§ FRAGMENTO DE LECTURA
----------------

Imaginando que todos los estudios que nos dicen que nos
estamos friendo el cerebro cada
vez que nos exponemos a este carrusel fueran exageraciones
o estuvieran equivocados,
lo que parece evidente es la falta total de coherencia de la propia
experiencia: ¿Qué
diablos hemos sacado en claro? Si
hacemos el experimento con Twitter, una red social en teoría menos
superficial, el resultado no es tan distante en la práctica: a
cuatro tuits por segundo, la cacofonía temática es aterrante.
Más
allá de los efectos
neurológicos de
esta exposición constante a una información altamente fragmentada,
sabemos que existe algo
llamado costumbre que
se asienta mediante la repetición. Si nos acostumbramos a un
contexto donde es imposible priorizar la atención, donde la
fugacidad es la norma y donde las partes carecen por completo de
coherencia entre ellas, ¿cómo vamos a enfrentarnos a la comprensión
de cualquier problema de entidad? Es más, ¿qué tipo
de aprendizaje, de proceso reflexivo,
de capacidad de análisis se puede tener bajo la tiranía del
fraccionamiento? En un mundo donde constantemente se alude a la
manipulación informativa, el problema es que ni siquiera
podemos tener
una visión de la realidad más
allá de una especie de ojo de insecto donde cada ocelo transmite una
imagen diferente.
La tiranía
del fraccionamiento no
deviene de una gran conspiración perpetrada por un conciliábulo que
pretende acabar
con nuestra democracia.

----------------

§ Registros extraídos
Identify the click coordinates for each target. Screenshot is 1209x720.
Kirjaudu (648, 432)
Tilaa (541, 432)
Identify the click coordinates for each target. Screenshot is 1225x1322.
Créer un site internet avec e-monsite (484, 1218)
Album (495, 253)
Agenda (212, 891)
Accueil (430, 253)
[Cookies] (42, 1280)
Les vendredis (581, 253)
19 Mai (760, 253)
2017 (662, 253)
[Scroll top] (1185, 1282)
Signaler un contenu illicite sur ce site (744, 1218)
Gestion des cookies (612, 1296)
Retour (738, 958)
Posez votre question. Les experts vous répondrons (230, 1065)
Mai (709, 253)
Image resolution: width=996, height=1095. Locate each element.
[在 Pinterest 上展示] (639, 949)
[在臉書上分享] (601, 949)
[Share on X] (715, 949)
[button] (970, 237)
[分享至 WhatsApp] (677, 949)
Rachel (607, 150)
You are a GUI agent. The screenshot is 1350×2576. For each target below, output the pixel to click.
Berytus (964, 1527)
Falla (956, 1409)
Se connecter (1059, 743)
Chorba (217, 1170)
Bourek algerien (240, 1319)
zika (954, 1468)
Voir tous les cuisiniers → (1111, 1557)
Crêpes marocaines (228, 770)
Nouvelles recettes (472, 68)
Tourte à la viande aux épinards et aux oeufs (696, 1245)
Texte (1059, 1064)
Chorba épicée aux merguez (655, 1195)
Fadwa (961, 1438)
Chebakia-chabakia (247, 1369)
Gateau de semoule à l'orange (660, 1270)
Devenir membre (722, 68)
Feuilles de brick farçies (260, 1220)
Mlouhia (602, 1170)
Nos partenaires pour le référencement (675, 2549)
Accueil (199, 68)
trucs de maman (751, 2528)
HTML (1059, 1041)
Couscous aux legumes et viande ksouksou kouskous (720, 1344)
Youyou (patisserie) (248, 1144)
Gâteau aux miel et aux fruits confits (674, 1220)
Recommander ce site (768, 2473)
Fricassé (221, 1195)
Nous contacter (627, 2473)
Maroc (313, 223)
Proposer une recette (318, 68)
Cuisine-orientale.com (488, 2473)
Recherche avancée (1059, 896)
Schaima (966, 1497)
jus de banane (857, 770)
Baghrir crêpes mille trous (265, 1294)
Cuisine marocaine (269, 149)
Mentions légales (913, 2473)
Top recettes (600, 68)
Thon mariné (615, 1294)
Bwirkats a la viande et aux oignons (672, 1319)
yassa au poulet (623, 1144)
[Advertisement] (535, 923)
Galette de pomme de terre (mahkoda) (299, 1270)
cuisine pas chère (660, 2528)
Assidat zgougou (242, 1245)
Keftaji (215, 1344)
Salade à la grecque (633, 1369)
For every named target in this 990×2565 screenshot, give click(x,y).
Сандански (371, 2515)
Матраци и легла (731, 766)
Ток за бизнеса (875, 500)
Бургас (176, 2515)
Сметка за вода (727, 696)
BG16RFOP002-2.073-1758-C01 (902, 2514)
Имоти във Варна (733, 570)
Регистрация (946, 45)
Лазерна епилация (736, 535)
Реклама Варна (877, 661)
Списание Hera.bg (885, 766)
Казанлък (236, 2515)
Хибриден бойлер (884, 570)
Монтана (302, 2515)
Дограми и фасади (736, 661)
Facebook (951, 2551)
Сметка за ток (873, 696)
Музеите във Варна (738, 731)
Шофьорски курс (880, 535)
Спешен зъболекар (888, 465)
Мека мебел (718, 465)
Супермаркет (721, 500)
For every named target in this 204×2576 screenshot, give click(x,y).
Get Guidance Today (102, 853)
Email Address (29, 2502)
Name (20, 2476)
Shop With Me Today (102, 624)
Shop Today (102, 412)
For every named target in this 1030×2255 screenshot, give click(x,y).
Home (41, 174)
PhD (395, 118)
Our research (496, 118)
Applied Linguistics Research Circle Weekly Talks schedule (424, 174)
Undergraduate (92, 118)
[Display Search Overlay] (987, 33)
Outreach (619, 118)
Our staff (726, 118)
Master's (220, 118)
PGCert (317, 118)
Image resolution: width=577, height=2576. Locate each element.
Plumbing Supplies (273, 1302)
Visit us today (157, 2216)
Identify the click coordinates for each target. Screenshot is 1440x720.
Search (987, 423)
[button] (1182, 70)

----------------

§ OBJETIVO DEL EJERCICIO
Vuelve a escribir íntegro el fragmento sobre la tiranía del fraccionamiento, sin cambiar una sola palabra ni signo.

§ SOLUCIÓN ESCRITA
Imaginando que todos los estudios que nos dicen que nos
estamos friendo el cerebro cada
vez que nos exponemos a este carrusel fueran exageraciones
o estuvieran equivocados,
lo que parece evidente es la falta total de coherencia de la propia
experiencia: ¿Qué
diablos hemos sacado en claro? Si
hacemos el experimento con Twitter, una red social en teoría menos
superficial, el resultado no es tan distante en la práctica: a
cuatro tuits por segundo, la cacofonía temática es aterrante.
Más
allá de los efectos
neurológicos de
esta exposición constante a una información altamente fragmentada,
sabemos que existe algo
llamado costumbre que
se asienta mediante la repetición. Si nos acostumbramos a un
contexto donde es imposible priorizar la atención, donde la
fugacidad es la norma y donde las partes carecen por completo de
coherencia entre ellas, ¿cómo vamos a enfrentarnos a la comprensión
de cualquier problema de entidad? Es más, ¿qué tipo
de aprendizaje, de proceso reflexivo,
de capacidad de análisis se puede tener bajo la tiranía del
fraccionamiento? En un mundo donde constantemente se alude a la
manipulación informativa, el problema es que ni siquiera
podemos tener
una visión de la realidad más
allá de una especie de ojo de insecto donde cada ocelo transmite una
imagen diferente.
La tiranía
del fraccionamiento no
deviene de una gran conspiración perpetrada por un conciliábulo que
pretende acabar
con nuestra democracia.